A. Rahman, a 36-year-old events manager, lodged the police report after paying Hafidz, his "close friend", for 12 tickets to last Saturday's Manchester United-Inter Milan match, and then realised that they were not legitimate.
When the United fan reached the National Stadium and scanned his tickets, he was denied entry.
TNP understands that there were at least four other complaints.
In response to a query on Hafidz's case yesterday, the police confirmed "that a report was lodged and investigations are ongoing".
Swim Schooling - the school that Schooling set up in June last year - also released a statement on its Facebook page, saying that it had terminated Hafidz's employment.
It wrote that Hafidz "is not authorised to transact any business, collect any monies or act in any capacity whatsoever on behalf of our company".
Schooling's father, Colin, who sits on the board of the Schooling Sport Academy overseeing Swim Schooling, told TNP last night that it was a "sad situation".
He said: "It's quite sad when he has cheated his own friends.
"From what I heard, even his mother and wife don't know his whereabouts."

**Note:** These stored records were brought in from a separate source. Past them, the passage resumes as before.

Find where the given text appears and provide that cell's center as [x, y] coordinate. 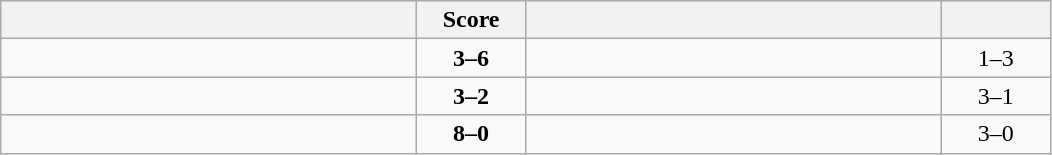
8–0 [472, 134]
3–0 [996, 134]
Score [472, 20]
3–2 [472, 96]
3–1 [996, 96]
3–6 [472, 58]
1–3 [996, 58]
Output the [X, Y] coordinate of the center of the cell containing the given text.  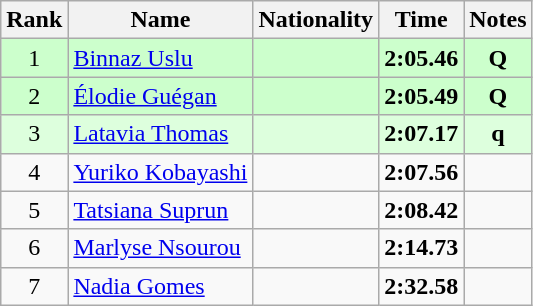
Notes [498, 20]
1 [34, 58]
3 [34, 134]
2:05.49 [422, 96]
5 [34, 210]
2:14.73 [422, 248]
Binnaz Uslu [160, 58]
Yuriko Kobayashi [160, 172]
2 [34, 96]
4 [34, 172]
Marlyse Nsourou [160, 248]
Latavia Thomas [160, 134]
q [498, 134]
Rank [34, 20]
Tatsiana Suprun [160, 210]
Time [422, 20]
Nadia Gomes [160, 286]
2:07.56 [422, 172]
2:05.46 [422, 58]
2:08.42 [422, 210]
6 [34, 248]
Élodie Guégan [160, 96]
Nationality [316, 20]
Name [160, 20]
2:32.58 [422, 286]
2:07.17 [422, 134]
7 [34, 286]
Locate the cell with the specified text and output its (x, y) center coordinate. 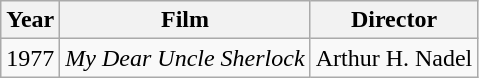
1977 (30, 58)
Film (185, 20)
Director (394, 20)
My Dear Uncle Sherlock (185, 58)
Year (30, 20)
Arthur H. Nadel (394, 58)
Return (x, y) of the center of cell containing provided text 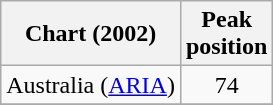
74 (226, 85)
Australia (ARIA) (91, 85)
Chart (2002) (91, 34)
Peakposition (226, 34)
Provide the [X, Y] coordinate of the cell's center where the given text is located.  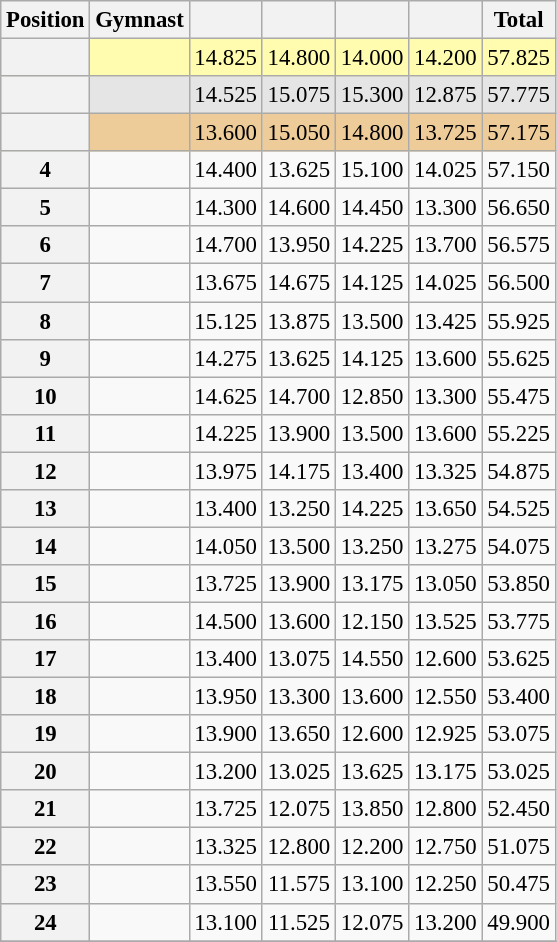
53.625 [518, 659]
14.275 [226, 358]
17 [46, 659]
Gymnast [140, 20]
56.575 [518, 245]
15.050 [298, 133]
14.550 [372, 659]
11 [46, 433]
12.250 [446, 885]
13.525 [446, 621]
10 [46, 396]
13.875 [298, 321]
53.400 [518, 697]
11.525 [298, 922]
54.875 [518, 471]
24 [46, 922]
14.400 [226, 170]
12.750 [446, 847]
13.850 [372, 809]
55.625 [518, 358]
57.175 [518, 133]
13.550 [226, 885]
14.300 [226, 208]
14.525 [226, 95]
23 [46, 885]
53.775 [518, 621]
12.925 [446, 734]
13.425 [446, 321]
13.050 [446, 584]
14.050 [226, 546]
49.900 [518, 922]
14.600 [298, 208]
8 [46, 321]
13.675 [226, 283]
15.075 [298, 95]
Position [46, 20]
54.075 [518, 546]
57.825 [518, 58]
14.500 [226, 621]
14.175 [298, 471]
15.100 [372, 170]
12 [46, 471]
12.850 [372, 396]
50.475 [518, 885]
12.200 [372, 847]
55.925 [518, 321]
13.975 [226, 471]
5 [46, 208]
14 [46, 546]
21 [46, 809]
13.025 [298, 772]
19 [46, 734]
14.000 [372, 58]
6 [46, 245]
55.225 [518, 433]
22 [46, 847]
4 [46, 170]
20 [46, 772]
57.150 [518, 170]
18 [46, 697]
53.025 [518, 772]
56.500 [518, 283]
12.875 [446, 95]
14.625 [226, 396]
14.675 [298, 283]
11.575 [298, 885]
13 [46, 509]
57.775 [518, 95]
14.200 [446, 58]
55.475 [518, 396]
54.525 [518, 509]
7 [46, 283]
51.075 [518, 847]
12.150 [372, 621]
13.275 [446, 546]
13.075 [298, 659]
56.650 [518, 208]
9 [46, 358]
15.125 [226, 321]
53.850 [518, 584]
12.550 [446, 697]
Total [518, 20]
14.825 [226, 58]
16 [46, 621]
14.450 [372, 208]
52.450 [518, 809]
13.700 [446, 245]
15.300 [372, 95]
53.075 [518, 734]
15 [46, 584]
Locate the cell with the specified text and output its [X, Y] center coordinate. 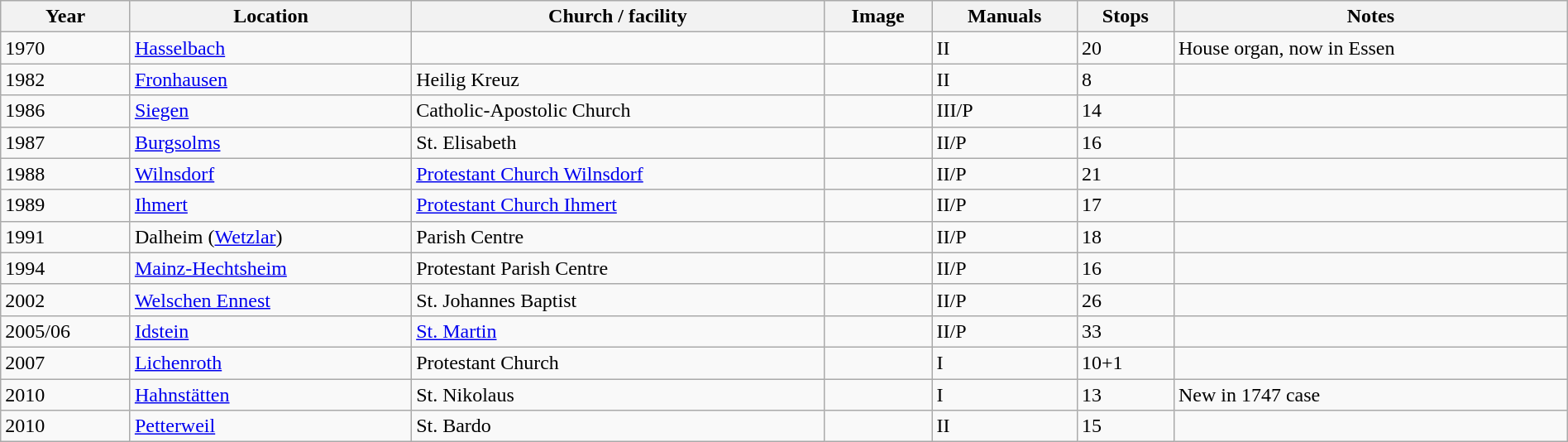
Welschen Ennest [270, 299]
Ihmert [270, 205]
1991 [66, 237]
Lichenroth [270, 362]
1994 [66, 268]
St. Johannes Baptist [618, 299]
8 [1125, 79]
St. Elisabeth [618, 142]
Heilig Kreuz [618, 79]
33 [1125, 331]
III/P [1004, 111]
2005/06 [66, 331]
Manuals [1004, 17]
Dalheim (Wetzlar) [270, 237]
Petterweil [270, 426]
2002 [66, 299]
Burgsolms [270, 142]
Idstein [270, 331]
Protestant Church [618, 362]
1987 [66, 142]
Fronhausen [270, 79]
Location [270, 17]
Wilnsdorf [270, 174]
St. Nikolaus [618, 394]
14 [1125, 111]
21 [1125, 174]
Siegen [270, 111]
House organ, now in Essen [1370, 48]
15 [1125, 426]
26 [1125, 299]
Year [66, 17]
1970 [66, 48]
Hasselbach [270, 48]
Protestant Parish Centre [618, 268]
Notes [1370, 17]
St. Martin [618, 331]
Image [878, 17]
10+1 [1125, 362]
1988 [66, 174]
20 [1125, 48]
Hahnstätten [270, 394]
Catholic-Apostolic Church [618, 111]
Mainz-Hechtsheim [270, 268]
17 [1125, 205]
18 [1125, 237]
Protestant Church Ihmert [618, 205]
Stops [1125, 17]
1989 [66, 205]
Parish Centre [618, 237]
New in 1747 case [1370, 394]
St. Bardo [618, 426]
1986 [66, 111]
2007 [66, 362]
13 [1125, 394]
1982 [66, 79]
Protestant Church Wilnsdorf [618, 174]
Church / facility [618, 17]
Provide the [x, y] coordinate of the cell's center where the given text is located.  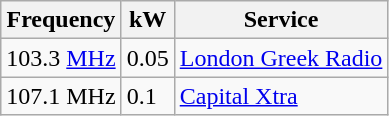
0.1 [148, 96]
Frequency [61, 20]
Capital Xtra [281, 96]
103.3 MHz [61, 58]
kW [148, 20]
0.05 [148, 58]
107.1 MHz [61, 96]
London Greek Radio [281, 58]
Service [281, 20]
Search for the cell housing the specified text and yield its (x, y) center coordinate. 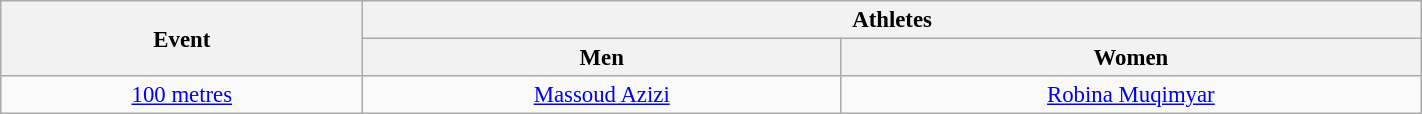
Event (182, 38)
Men (602, 58)
Women (1132, 58)
Athletes (892, 20)
Robina Muqimyar (1132, 95)
100 metres (182, 95)
Massoud Azizi (602, 95)
From the cell containing the given text, extract its center point as [x, y] coordinate. 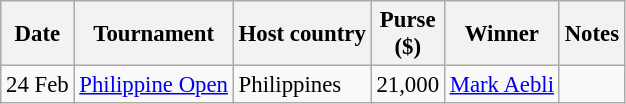
Philippine Open [154, 85]
21,000 [408, 85]
Date [38, 34]
24 Feb [38, 85]
Mark Aebli [502, 85]
Philippines [302, 85]
Notes [592, 34]
Winner [502, 34]
Host country [302, 34]
Tournament [154, 34]
Purse($) [408, 34]
Pinpoint the cell where the given text exists, returning its (X, Y) midpoint coordinate. 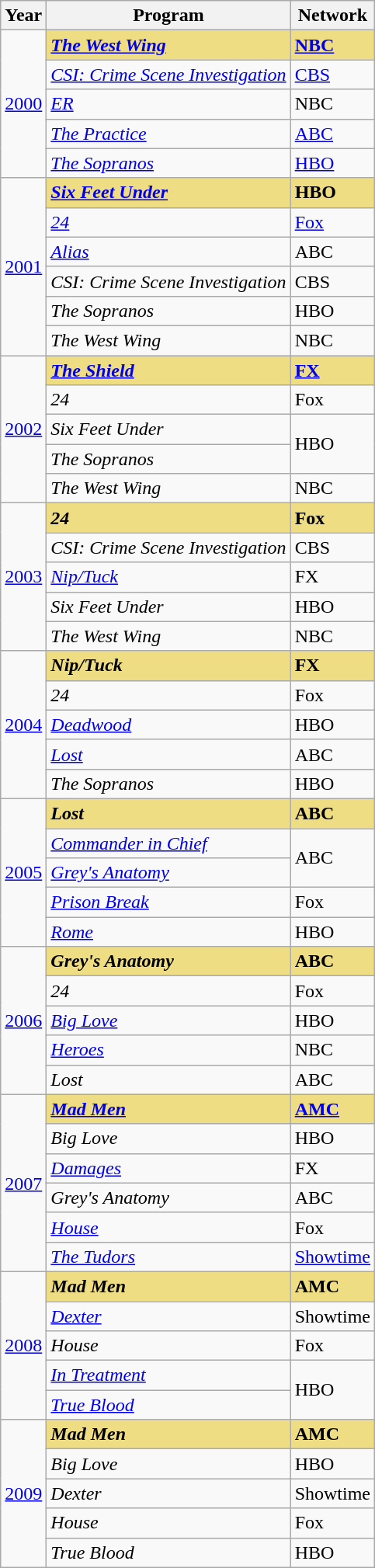
2002 (23, 429)
2008 (23, 1345)
2000 (23, 104)
2001 (23, 266)
Deadwood (168, 724)
Commander in Chief (168, 842)
Prison Break (168, 902)
2004 (23, 724)
In Treatment (168, 1375)
ER (168, 104)
Heroes (168, 1050)
2009 (23, 1493)
The Shield (168, 370)
Rome (168, 932)
The Tudors (168, 1256)
2003 (23, 577)
Damages (168, 1168)
2006 (23, 1020)
Network (332, 16)
2005 (23, 872)
Year (23, 16)
2007 (23, 1182)
The Practice (168, 134)
Alias (168, 252)
Program (168, 16)
Return the (X, Y) coordinate for the center point of the cell that contains the specified text.  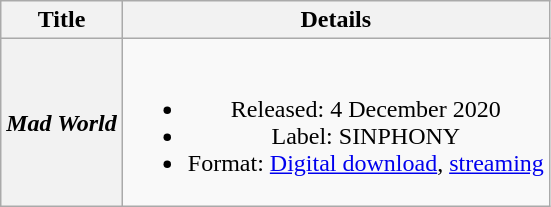
Details (336, 20)
Title (62, 20)
Mad World (62, 122)
Released: 4 December 2020Label: SINPHONYFormat: Digital download, streaming (336, 122)
Scan for the cell matching the given text and deliver its [X, Y] coordinate at center. 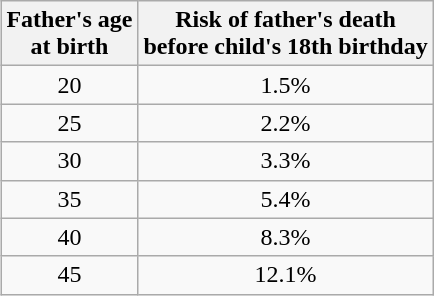
5.4% [286, 199]
35 [70, 199]
Risk of father's deathbefore child's 18th birthday [286, 34]
Father's ageat birth [70, 34]
1.5% [286, 85]
8.3% [286, 237]
30 [70, 161]
25 [70, 123]
12.1% [286, 275]
20 [70, 85]
2.2% [286, 123]
45 [70, 275]
40 [70, 237]
3.3% [286, 161]
Return (X, Y) of the center of cell containing provided text 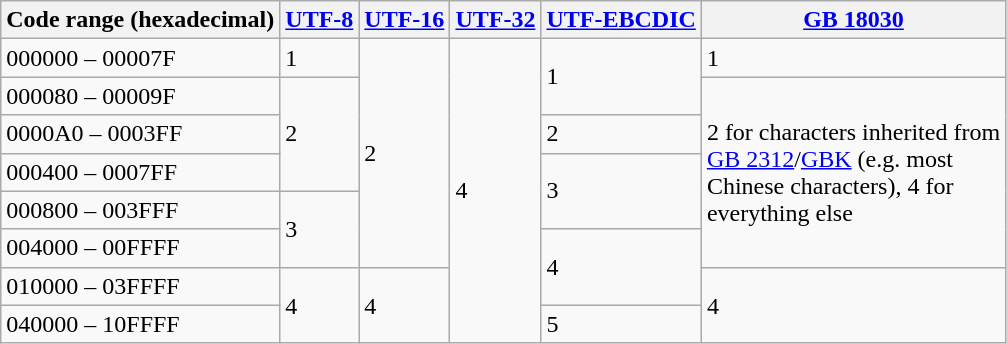
UTF-8 (320, 20)
UTF-32 (496, 20)
UTF-16 (404, 20)
040000 – 10FFFF (140, 324)
010000 – 03FFFF (140, 286)
GB 18030 (853, 20)
000800 – 003FFF (140, 210)
UTF-EBCDIC (621, 20)
2 for characters inherited fromGB 2312/GBK (e.g. mostChinese characters), 4 foreverything else (853, 172)
000000 – 00007F (140, 58)
000400 – 0007FF (140, 172)
0000A0 – 0003FF (140, 134)
Code range (hexadecimal) (140, 20)
5 (621, 324)
000080 – 00009F (140, 96)
004000 – 00FFFF (140, 248)
Detect which cell encompasses the target text, then output its (X, Y) center coordinate. 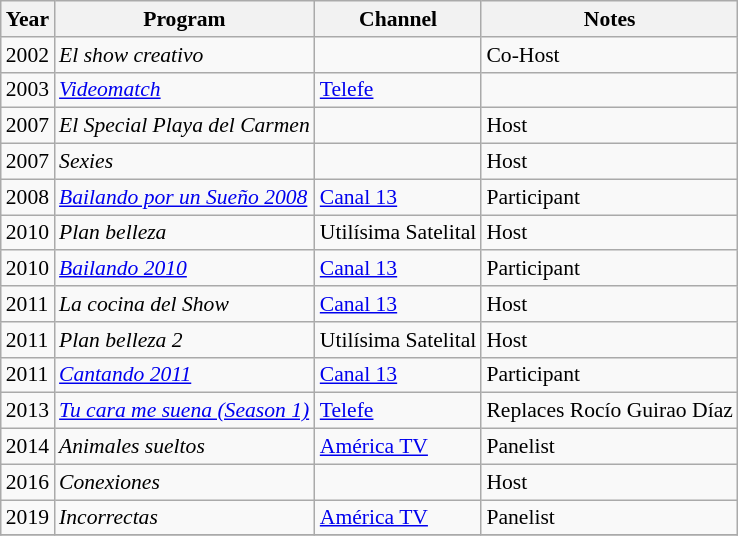
2008 (28, 197)
Channel (398, 19)
Plan belleza (184, 233)
El Special Playa del Carmen (184, 126)
Bailando por un Sueño 2008 (184, 197)
2014 (28, 447)
Videomatch (184, 90)
Plan belleza 2 (184, 340)
Year (28, 19)
Co-Host (609, 55)
Sexies (184, 162)
Conexiones (184, 482)
La cocina del Show (184, 304)
Animales sueltos (184, 447)
Notes (609, 19)
Bailando 2010 (184, 269)
Tu cara me suena (Season 1) (184, 411)
2016 (28, 482)
2019 (28, 518)
Cantando 2011 (184, 375)
Replaces Rocío Guirao Díaz (609, 411)
Program (184, 19)
2002 (28, 55)
2003 (28, 90)
Incorrectas (184, 518)
2013 (28, 411)
El show creativo (184, 55)
From the cell containing the given text, extract its center point as [X, Y] coordinate. 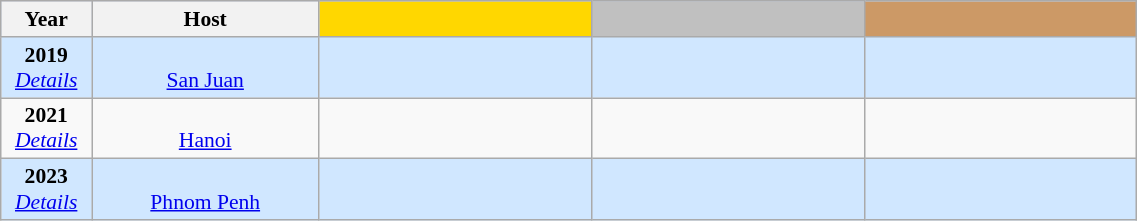
2019Details [46, 68]
Phnom Penh [206, 190]
Host [206, 19]
San Juan [206, 68]
Hanoi [206, 128]
2021Details [46, 128]
2023Details [46, 190]
Year [46, 19]
Extract the [X, Y] coordinate from the center of the cell holding the provided text.  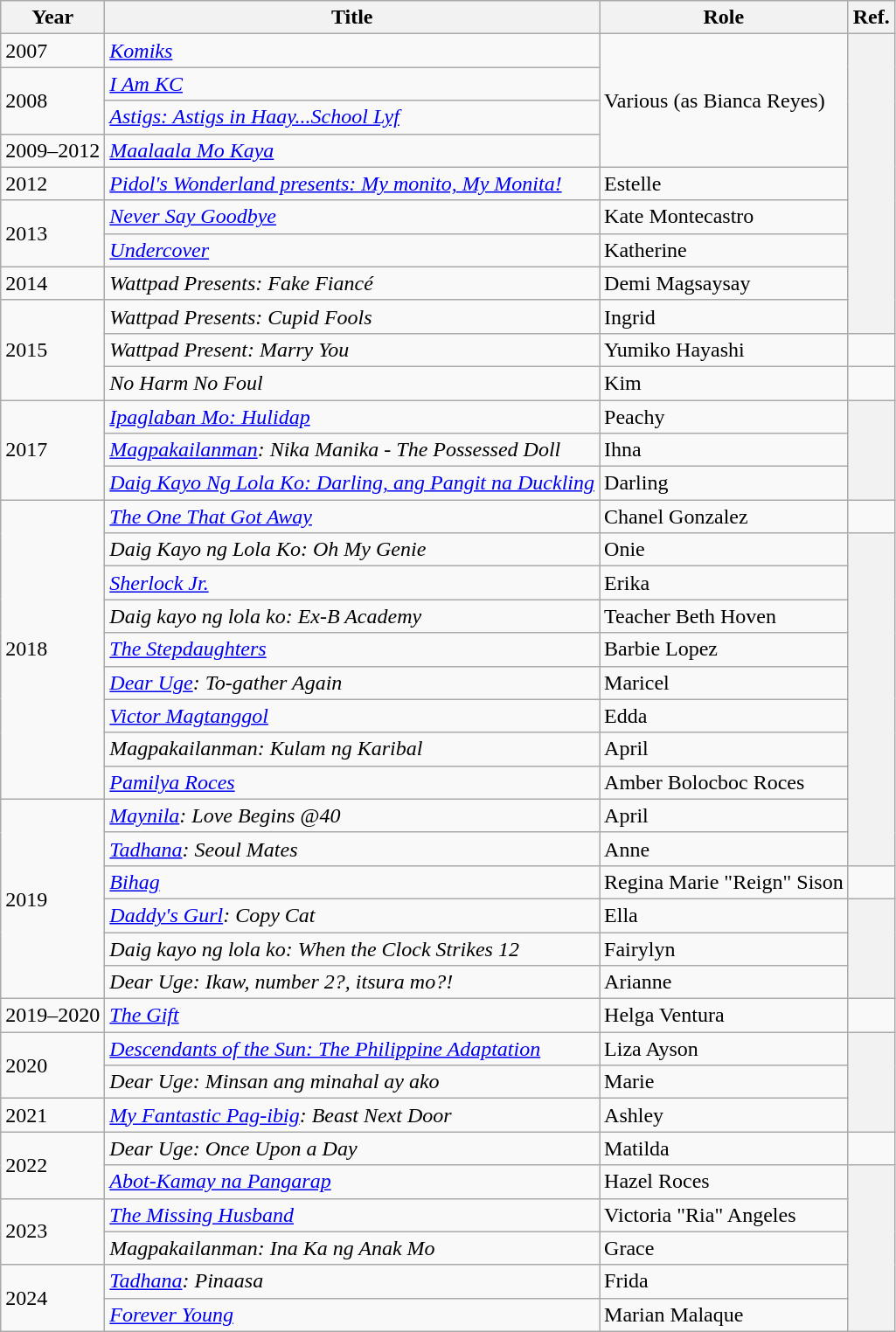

Rahman said he had been close friends with Hafidz for more than 20 years, since they were both studying at Jurong Institute (now Millennia Institute).
He received a call from him in early April.
Said Rahman: "He knew that I was a Man United fan and he said he could get tickets for me at a 20 per cent discount."
After collecting orders from his colleagues, Rahman transferred $600 to Hafidz via PayNow for the Category Three tickets.
Several planned meetings to collect the tickets were cancelled, with Hafidz coming up with reasons such as - being hospitalised for kidney stones and being on an overseas work trip.
A day before the match, the "tickets" arrived via e-mail.
Said Rahman: "But when we got to the gate and scanned our tickets, we knew we were duped.
"We were told to go to the Sports Hub counter to check and we found out that the customer number belonged to somebody else."
Rahman then tried contacting Hafidz, but the calls went to the voicemail.
Attempts to contact him on various social media accounts were also unsuccessful.
TNP tried to contact Hafidz yesterday, but was also unable to get through to him.
"If he wanted money, I would have given it to him," Rahman said.
"For him to play me and my colleagues out like this is very disappointing. I hope he is found soon, so that people can get their hard-earned money back."